- [Action item]:
Transcribe each record below word for word.

Stored items
((

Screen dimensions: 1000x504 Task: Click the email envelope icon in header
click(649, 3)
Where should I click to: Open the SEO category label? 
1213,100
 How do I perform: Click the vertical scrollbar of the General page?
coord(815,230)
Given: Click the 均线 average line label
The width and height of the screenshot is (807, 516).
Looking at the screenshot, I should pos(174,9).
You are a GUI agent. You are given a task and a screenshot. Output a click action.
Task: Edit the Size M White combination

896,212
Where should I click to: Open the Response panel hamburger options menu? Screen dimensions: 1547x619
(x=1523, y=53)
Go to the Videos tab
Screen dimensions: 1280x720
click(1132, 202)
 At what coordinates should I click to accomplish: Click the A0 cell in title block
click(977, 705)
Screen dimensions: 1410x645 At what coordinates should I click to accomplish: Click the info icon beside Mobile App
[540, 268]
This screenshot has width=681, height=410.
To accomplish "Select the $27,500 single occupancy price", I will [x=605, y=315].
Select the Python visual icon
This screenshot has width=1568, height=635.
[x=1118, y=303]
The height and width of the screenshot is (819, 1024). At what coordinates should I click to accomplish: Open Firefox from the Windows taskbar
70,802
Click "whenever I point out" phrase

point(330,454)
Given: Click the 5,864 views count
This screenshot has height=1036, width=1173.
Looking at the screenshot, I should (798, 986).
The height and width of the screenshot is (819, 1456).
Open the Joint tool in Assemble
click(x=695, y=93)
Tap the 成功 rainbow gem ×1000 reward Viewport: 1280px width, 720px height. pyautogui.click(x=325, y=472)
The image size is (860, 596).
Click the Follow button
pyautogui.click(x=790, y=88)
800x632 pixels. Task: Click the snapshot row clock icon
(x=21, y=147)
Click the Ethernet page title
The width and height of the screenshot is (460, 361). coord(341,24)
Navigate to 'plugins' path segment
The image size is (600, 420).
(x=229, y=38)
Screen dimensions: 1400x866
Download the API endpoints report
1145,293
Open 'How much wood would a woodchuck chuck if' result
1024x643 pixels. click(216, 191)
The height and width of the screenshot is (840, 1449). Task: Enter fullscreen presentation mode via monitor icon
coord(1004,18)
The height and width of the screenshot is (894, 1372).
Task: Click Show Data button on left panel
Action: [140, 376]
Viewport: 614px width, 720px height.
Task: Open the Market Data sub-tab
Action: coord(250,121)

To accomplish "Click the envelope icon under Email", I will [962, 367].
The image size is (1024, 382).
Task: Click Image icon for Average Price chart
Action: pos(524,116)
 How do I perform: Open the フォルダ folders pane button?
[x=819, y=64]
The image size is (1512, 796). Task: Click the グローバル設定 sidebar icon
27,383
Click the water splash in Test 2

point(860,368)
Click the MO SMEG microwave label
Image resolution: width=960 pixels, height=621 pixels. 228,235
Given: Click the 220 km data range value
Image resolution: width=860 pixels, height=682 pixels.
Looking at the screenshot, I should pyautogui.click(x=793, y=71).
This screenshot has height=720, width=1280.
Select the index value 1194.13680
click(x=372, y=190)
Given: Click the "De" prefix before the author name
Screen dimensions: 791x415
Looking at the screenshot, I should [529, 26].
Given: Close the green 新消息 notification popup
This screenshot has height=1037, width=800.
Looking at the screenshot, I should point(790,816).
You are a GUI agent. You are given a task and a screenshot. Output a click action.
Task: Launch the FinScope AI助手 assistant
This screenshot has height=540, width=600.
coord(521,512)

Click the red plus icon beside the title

))

- [Answer]:
Screen dimensions: 1000x504 Task: Click the email envelope icon in header
click(649, 3)
Where should I click to: Open the SEO category label? 
1213,100
 How do I perform: Click the vertical scrollbar of the General page?
coord(815,230)
Given: Click the 均线 average line label
The width and height of the screenshot is (807, 516).
Looking at the screenshot, I should pos(174,9).
You are a GUI agent. You are given a task and a screenshot. Output a click action.
Task: Edit the Size M White combination

896,212
Where should I click to: Open the Response panel hamburger options menu? Screen dimensions: 1547x619
(x=1523, y=53)
Go to the Videos tab
Screen dimensions: 1280x720
click(1132, 202)
 At what coordinates should I click to accomplish: Click the A0 cell in title block
click(977, 705)
Screen dimensions: 1410x645 At what coordinates should I click to accomplish: Click the info icon beside Mobile App
[540, 268]
This screenshot has width=681, height=410.
To accomplish "Select the $27,500 single occupancy price", I will [x=605, y=315].
Select the Python visual icon
This screenshot has width=1568, height=635.
[x=1118, y=303]
The height and width of the screenshot is (819, 1024). At what coordinates should I click to accomplish: Open Firefox from the Windows taskbar
70,802
Click "whenever I point out" phrase

point(330,454)
Given: Click the 5,864 views count
This screenshot has height=1036, width=1173.
Looking at the screenshot, I should (798, 986).
The height and width of the screenshot is (819, 1456).
Open the Joint tool in Assemble
click(x=695, y=93)
Tap the 成功 rainbow gem ×1000 reward Viewport: 1280px width, 720px height. pyautogui.click(x=325, y=472)
The image size is (860, 596).
Click the Follow button
pyautogui.click(x=790, y=88)
800x632 pixels. Task: Click the snapshot row clock icon
(x=21, y=147)
Click the Ethernet page title
The width and height of the screenshot is (460, 361). coord(341,24)
Navigate to 'plugins' path segment
The image size is (600, 420).
(x=229, y=38)
Screen dimensions: 1400x866
Download the API endpoints report
1145,293
Open 'How much wood would a woodchuck chuck if' result
1024x643 pixels. click(216, 191)
The height and width of the screenshot is (840, 1449). Task: Enter fullscreen presentation mode via monitor icon
coord(1004,18)
The height and width of the screenshot is (894, 1372).
Task: Click Show Data button on left panel
Action: [140, 376]
Viewport: 614px width, 720px height.
Task: Open the Market Data sub-tab
Action: coord(250,121)

To accomplish "Click the envelope icon under Email", I will [962, 367].
The image size is (1024, 382).
Task: Click Image icon for Average Price chart
Action: pos(524,116)
 How do I perform: Open the フォルダ folders pane button?
[x=819, y=64]
The image size is (1512, 796). Task: Click the グローバル設定 sidebar icon
27,383
Click the water splash in Test 2

point(860,368)
Click the MO SMEG microwave label
Image resolution: width=960 pixels, height=621 pixels. 228,235
Given: Click the 220 km data range value
Image resolution: width=860 pixels, height=682 pixels.
Looking at the screenshot, I should pyautogui.click(x=793, y=71).
This screenshot has height=720, width=1280.
Select the index value 1194.13680
click(x=372, y=190)
Given: Click the "De" prefix before the author name
Screen dimensions: 791x415
Looking at the screenshot, I should [529, 26].
Given: Close the green 新消息 notification popup
This screenshot has height=1037, width=800.
Looking at the screenshot, I should point(790,816).
You are a GUI agent. You are given a task and a screenshot. Output a click action.
Task: Launch the FinScope AI助手 assistant
This screenshot has height=540, width=600.
coord(521,512)

Click the red plus icon beside the title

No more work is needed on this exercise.